With respect to dependent claim 2, Wheeler as modified by Zhu further teaches wherein the obtaining a plurality of webpages associated with the object comprises: sorting webpages crawled by the web crawler in the search engine based on a number of occurrences of the object in a title and a body text of each of the webpages, to obtain a sorted list of the webpages crawled by the web
 crawler in the search engine; and determining a plurality of webpages associated with the object based on the sorted list (Wheeler [0200] processing the row for each document can include processing text or other content in a title field of a web page document, processing text or other content in a body of a web page document, processing text or other content in tweets, or other anchors (e.g., Reddit posts, etc.). Processing of text can include identifying terms of interest in the document (e.g., using term frequency-inverse document frequency (TF-IDF) and/or other techniques). In cases of (re)tweets, Reddit posts, or other user associations with the document, the indexer can also determine a credibility associated with the user (e.g., a user/entity can be given a credibility ranking/score based on a threshold value associated with the number of followers for the user's verified user account on a given social network or other objective metrics can be utilized)).

With respect to dependent claim 3, Wheeler as modified by Zhu further teaches wherein the clustering the plurality of webpages comprises: determining, for every two webpages in the plurality of webpages, a similarity between the two webpages (Wheeler [0051] each web document included in the corpus of web documents has an associated feature vector. The feature vector represents a location of a web document in the feature space associated with the corpus of web documents. …determining the similarity between D.sub.n and any other web document using matrix X can be computationally intensive and time consuming. To reduce the amount of ; and determining, in response to the similarity between the two webpages being greater than a preset similarity threshold [e.g. sim hash], that the two webpages are associated with a first event (Wheeler [0121] a web document may be returned for a query in the event the entity included in the query has the same sim hash as the entity corresponding to the web document. In some embodiments, a web document may be returned for a query in the event the entity included in the query has the same sim hash as the entity corresponding to the web document and has a cosine similarity score that is greater than or equal to a cosine similarity threshold).

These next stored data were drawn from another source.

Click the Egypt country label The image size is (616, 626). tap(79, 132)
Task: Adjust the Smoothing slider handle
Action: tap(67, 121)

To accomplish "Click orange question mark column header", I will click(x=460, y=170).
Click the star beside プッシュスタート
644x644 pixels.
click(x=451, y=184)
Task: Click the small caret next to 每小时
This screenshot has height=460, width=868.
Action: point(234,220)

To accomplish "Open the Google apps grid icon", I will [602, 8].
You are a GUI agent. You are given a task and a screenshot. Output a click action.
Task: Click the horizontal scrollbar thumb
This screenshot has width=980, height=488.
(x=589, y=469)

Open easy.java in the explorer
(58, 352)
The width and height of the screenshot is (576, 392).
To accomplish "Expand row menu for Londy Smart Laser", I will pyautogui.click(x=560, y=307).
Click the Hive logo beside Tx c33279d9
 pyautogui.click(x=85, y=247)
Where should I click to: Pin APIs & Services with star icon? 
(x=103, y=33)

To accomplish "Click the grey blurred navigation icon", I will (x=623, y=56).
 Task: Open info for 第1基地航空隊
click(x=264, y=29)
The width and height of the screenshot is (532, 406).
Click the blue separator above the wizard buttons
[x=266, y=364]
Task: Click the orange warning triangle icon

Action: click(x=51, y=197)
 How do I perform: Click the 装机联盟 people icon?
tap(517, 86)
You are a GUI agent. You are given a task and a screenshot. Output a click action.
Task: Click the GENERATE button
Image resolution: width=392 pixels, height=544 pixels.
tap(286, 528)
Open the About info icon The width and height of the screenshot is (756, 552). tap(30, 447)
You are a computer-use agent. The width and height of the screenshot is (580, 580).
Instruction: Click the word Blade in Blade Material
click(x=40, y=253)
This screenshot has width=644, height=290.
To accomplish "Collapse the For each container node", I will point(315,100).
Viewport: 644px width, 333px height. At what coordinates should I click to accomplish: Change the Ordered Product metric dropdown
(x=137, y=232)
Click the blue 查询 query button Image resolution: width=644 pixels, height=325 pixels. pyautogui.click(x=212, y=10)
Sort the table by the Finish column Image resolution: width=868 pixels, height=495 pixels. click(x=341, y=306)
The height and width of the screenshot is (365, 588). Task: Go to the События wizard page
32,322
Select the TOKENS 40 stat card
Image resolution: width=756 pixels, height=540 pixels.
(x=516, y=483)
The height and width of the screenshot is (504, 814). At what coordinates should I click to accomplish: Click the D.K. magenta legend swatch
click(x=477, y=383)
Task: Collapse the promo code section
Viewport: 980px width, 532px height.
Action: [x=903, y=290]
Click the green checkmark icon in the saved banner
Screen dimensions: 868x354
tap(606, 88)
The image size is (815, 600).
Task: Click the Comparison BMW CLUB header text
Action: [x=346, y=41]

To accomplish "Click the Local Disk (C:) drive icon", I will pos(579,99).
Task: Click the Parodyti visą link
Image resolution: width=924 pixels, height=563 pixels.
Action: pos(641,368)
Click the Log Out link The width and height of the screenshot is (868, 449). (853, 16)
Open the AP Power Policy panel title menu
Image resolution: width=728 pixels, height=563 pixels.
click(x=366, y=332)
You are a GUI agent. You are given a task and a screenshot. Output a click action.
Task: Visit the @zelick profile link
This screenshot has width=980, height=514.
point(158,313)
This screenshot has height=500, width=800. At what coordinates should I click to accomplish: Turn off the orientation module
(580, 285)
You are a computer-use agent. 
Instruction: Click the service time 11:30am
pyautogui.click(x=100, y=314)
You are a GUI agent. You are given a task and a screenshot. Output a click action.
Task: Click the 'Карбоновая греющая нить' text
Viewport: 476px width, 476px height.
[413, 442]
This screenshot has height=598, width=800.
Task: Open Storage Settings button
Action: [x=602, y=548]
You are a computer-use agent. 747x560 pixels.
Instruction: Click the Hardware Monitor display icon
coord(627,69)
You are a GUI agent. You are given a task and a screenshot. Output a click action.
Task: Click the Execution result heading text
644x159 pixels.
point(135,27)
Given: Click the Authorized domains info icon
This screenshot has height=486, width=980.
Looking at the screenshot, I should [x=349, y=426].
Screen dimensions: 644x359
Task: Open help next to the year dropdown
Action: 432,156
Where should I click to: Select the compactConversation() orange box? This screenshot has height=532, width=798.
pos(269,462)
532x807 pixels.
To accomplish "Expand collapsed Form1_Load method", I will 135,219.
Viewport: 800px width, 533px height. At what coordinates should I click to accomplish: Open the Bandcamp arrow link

With respect to dependent claim 9, Wheeler as modified by Zhu further teaches wherein the selecting one or more groups of webpages representing the one or more first events comprises, for one of the one or more groups representing
 a first event of the one or more first events [e.g. Fig. 8A, 806, 810 and 814 cards] (Wheeler [0112] FIG. 8A, the content feed is comprised of one or more cards that include web documents (e.g., or excerpts of web documents that can be selected to view the entire web document) and/or synthesized content and is based on a user model, such as user model 316, which is tailored to a user account, such as user account 402. For example, a web document can be an article, sponsored content, an advertisement, a social media post, online video content (e.g., embedded video file), online audio content (e.g., embedded audio file), etc.);
determining, based on a number of webpages associated with the first event, a popularity of the first event (Wheeler [0313] the orchestrator is configured to generate story groups in a content feed. For example, a user may indicate a preference for such story groupings rather than the described interleaving of cards in the user's content feed (e.g., such can be implemented as a configurable parameter or measured as a user feedback based on generated content feeds that use interleaving and other content feeds that use story group approaches). In such cases, rather than interleaving cards for different interests in the user's content feed, the orchestrator can automatically reshuffle the cards in the feed (e.g., irrespective of the relative document scores) so that cards related to the same interest are contiguous in the content feed. For example, if the content feed update includes three new cards related to the interest of computer security for mobile devices, then the orchestrator can group those three new cards together within the content feed); and in response to the popularity of the first event being greater than a preset popularity threshold, selecting the one group as a group representing one of the one or more second event [e.g. sim hash] (Wheeler [0121] a web document may be returned for a query in the event the entity included in the query has the same sim hash as the entity corresponding to the web document. In some embodiments, a web document may be returned for a query in the event the entity included in the query has the same sim hash as the entity corresponding to the web document and has a cosine similarity score that is greater than or equal to a cosine similarity threshold).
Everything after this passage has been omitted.